▸ Teks Bacaan:
##############################

Tasawuf/Akhlak

Pandangan Ulama soal Hoaks dan Kebencian

Sel, 31 Agustus 2021 | 11:00 WIB

Pandangan Ulama soal Hoaks dan Kebencian

Ilustrasi: Media sosial dianggap sebagai akselerator penyebaran ujaran kebencian baik secara lisan maupun tertulis, yaitu twitter, facebook, whatsapp, youtube, dan jenis akun lainnya.

Banyaknya kebencian yang diawali oleh hoaks ini membuat ulama gerah. Hal ini menarik perhatian pemerintah dan ormas keagamaan. Kementerian agama, MUI, dan Nahdlatul Ulama membahas masalah kebencian dan hoaks berbasis sentimen keagamaan secara serius. Telaah ketiga lembaga ini keluar tahun 2017 lalu berkaitan dengan maraknya ujaran kebencian. Baik, kita telaah satu per satu.


Kementerian Agama

Kementerian Agama (Kemenag) telah mengeluarkan Sembilan Seruan terkait kebencian ini. Hal itu disampaikan Menteri Agama RI, Lukman Hakim Saefudin, pada Jumat (28/4/2017) di Jakarta. Seruan ini terkait panduan ceramah agama di rumah ibadah.


Ada tiga hal kunci di dalam seruan itu:


1. Menyangkut penceramah


2. Bahasa Penyampaian


3. Konten Ceramahnya.

##############################

▸ Latihan Soal:
A) Apakah setiap pernyataan berikut sesuai dengan teks bacaan? Jawab ya atau tidak, lalu kutip kata-kata teks bacaan yang menentukan jawaban itu. (i) Menteri Agama menyampaikan Sembilan Seruan pada hari Jumat di Jakarta. (ii) Seruan Kementerian Agama berkaitan dengan panduan ceramah agama di sekolah. (iii) Telaah ketiga lembaga itu keluar pada tahun 2019.
B) Tulis ulang bagian teks bacaan yang dibuka dengan kata-kata yang memuat "Ilustrasi: Media sosial" dan ditutup dengan "satu per satu.". Tukarlah "ormas keagamaan" dengan "organisasi kemasyarakatan keagamaan".

▸ Data Tercatat:
##############################

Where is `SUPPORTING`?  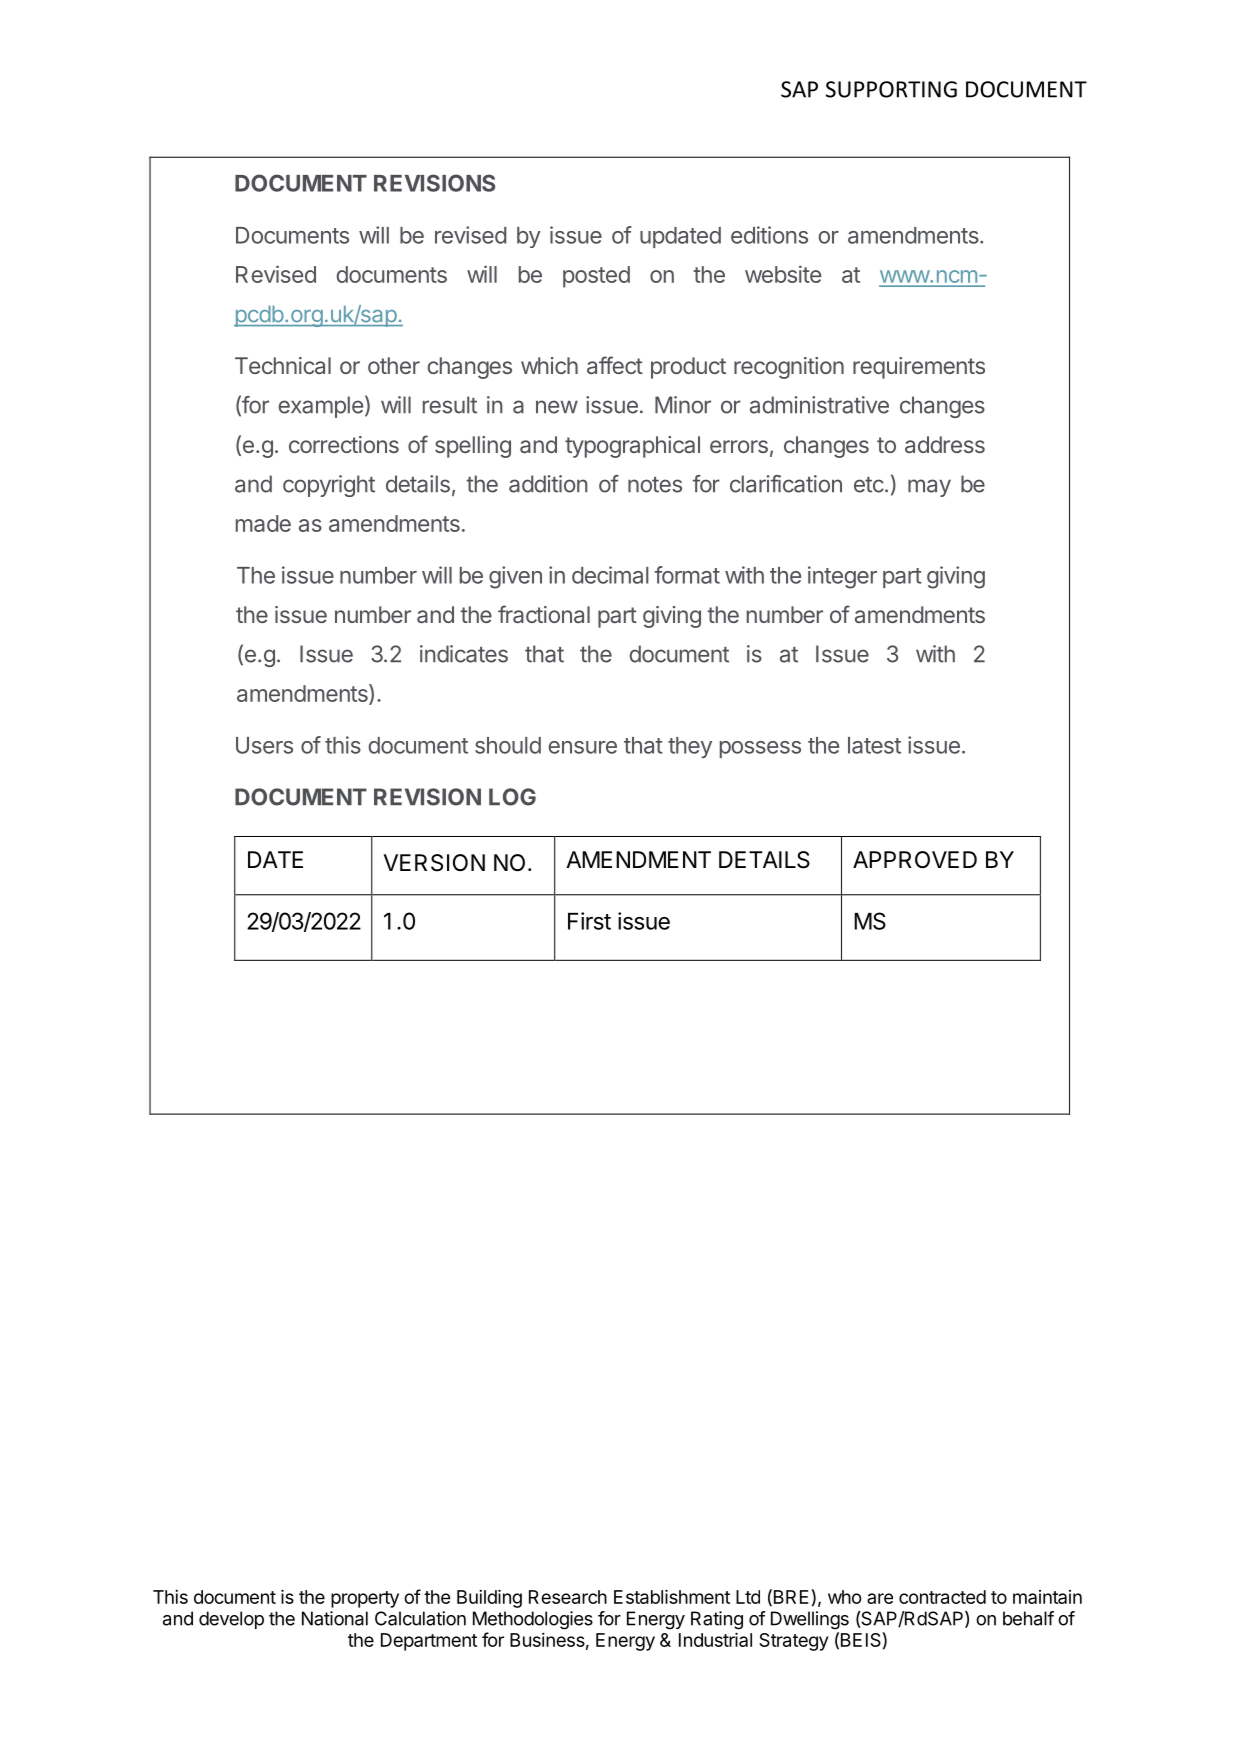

##############################

▸ Kunci Jawaban:
A)
(i) Ya: "pada Jumat (28/4/2017) di Jakarta"
(ii) Tidak: "Seruan ini terkait panduan ceramah agama di rumah ibadah."
(iii) Tidak: "Telaah ketiga lembaga ini keluar tahun 2017 lalu"

B)
Ilustrasi: Media sosial dianggap sebagai akselerator penyebaran ujaran kebencian baik secara lisan maupun tertulis, yaitu twitter, facebook, whatsapp, youtube, dan jenis akun lainnya.

Banyaknya kebencian yang diawali oleh hoaks ini membuat ulama gerah. Hal ini menarik perhatian pemerintah dan organisasi kemasyarakatan keagamaan. Kementerian agama, MUI, dan Nahdlatul Ulama membahas masalah kebencian dan hoaks berbasis sentimen keagamaan secara serius. Telaah ketiga lembaga ini keluar tahun 2017 lalu berkaitan dengan maraknya ujaran kebencian. Baik, kita telaah satu per satu.